── Quoted passage ──
From this day forward, I will not be able to look at Michael Roth the same way again. For all of his accomplishments—Wesleyan president, three-year graduate, avid blogger, Mr. Professor Kari Weil—our fearless leader now has a new title to trump all the others. He is the inspiration behind the latest dance craze to hit the Greater Middletown Area. From the Butts to Wash and beyond, everyone wants to know how to do The Michael Roth. What I want to know is what the Wesleyan community did to deserve this wonderful gift.
If you haven’t seen the video yet, watch it now. Click the link if you’re reading online. Hard copy Argus readers, you have my blessing to put down this paper and go to your Internet-browsing device of choice immediately. Honestly, that goes for everyone. Watch and rewatch and rewatch “How To Do The Michael Roth.” This article will still be here when you get back. If and when you get stuck in a perpetual loop of swinging arms and bass as you continually press repeat on YouTube, I won’t be offended.
Everyone caught up now? Fantastic, because I have so many questions.
First of all, how do you do The Michael Roth? As endlessly entertaining as the video is, there aren’t exactly clear instructions. My instinct is to take every shot literally and dance just as Roth is depicted dancing. After an unreasonable amount of consecutive viewings, here is my best estimation:
Crouch down from the knees while flicking your wrists up to the left like you’re some kind of matador with a Ph.D. in philosophy. Repeat this action until the beat drops. Then bounce slightly on your toes as you rotate your arms and torso right to left, returning to the previous olé position with each swing. Allow your rainy day pants to billow in the wind as a postmodern commentary on the popular insistence on form-fitting clothes, for no clothing could ever truly fit the self. Occasionally move your arms in front of you in repeated, brief spasms before returning to your full range of motion, ensuring you nod your head as if to imply, yeah, trick, I am a respected Hegel scholar. Go slo-mo before gyrating to disjointed positions in the dance movement in order to dispute the concept of linearity in examining the past. At this point, the color will shift and you will begin reciting a commencement address, using your full arsenal of idealism and charm to urge the new Wesleyan graduates to help shape our culture culture culture culture culture culture culture culture culture culture. And then the dance basically goes on from there.
───
── Recorded data ──
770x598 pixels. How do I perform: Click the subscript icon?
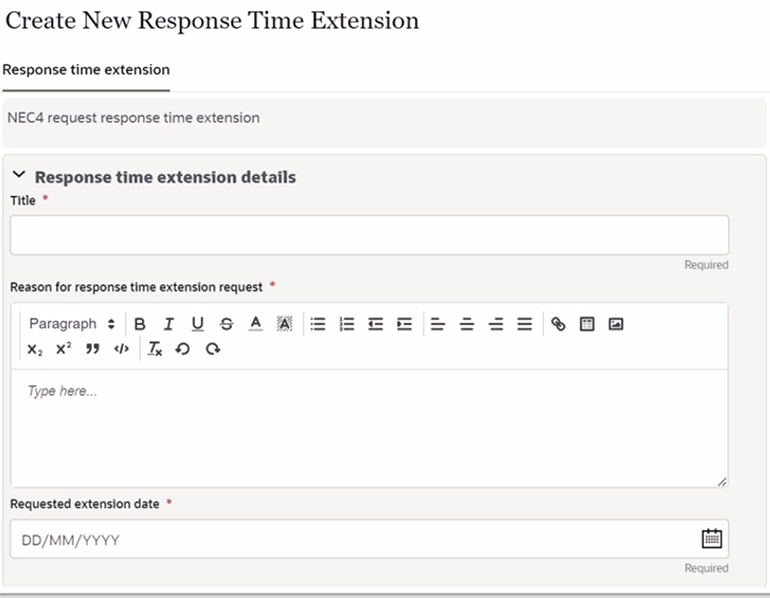(35, 350)
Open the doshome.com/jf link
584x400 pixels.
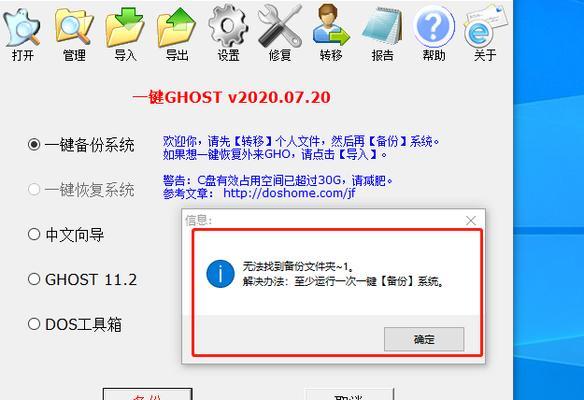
───
◆ Prompt 1 ◆
Reproduce a passage from the article about The Michael Roth dance, beginning at the words "From this day" and stopping after the words "this wonderful gift.".
◆ Prompt 2 ◆
In the article about The Michael Roth dance, what is the title of the video readers are told to watch?

◆ Task response 1 ◆
From this day forward, I will not be able to look at Michael Roth the same way again. For all of his accomplishments—Wesleyan president, three-year graduate, avid blogger, Mr. Professor Kari Weil—our fearless leader now has a new title to trump all the others. He is the inspiration behind the latest dance craze to hit the Greater Middletown Area. From the Butts to Wash and beyond, everyone wants to know how to do The Michael Roth. What I want to know is what the Wesleyan community did to deserve this wonderful gift.

◆ Task response 2 ◆
"How To Do The Michael Roth."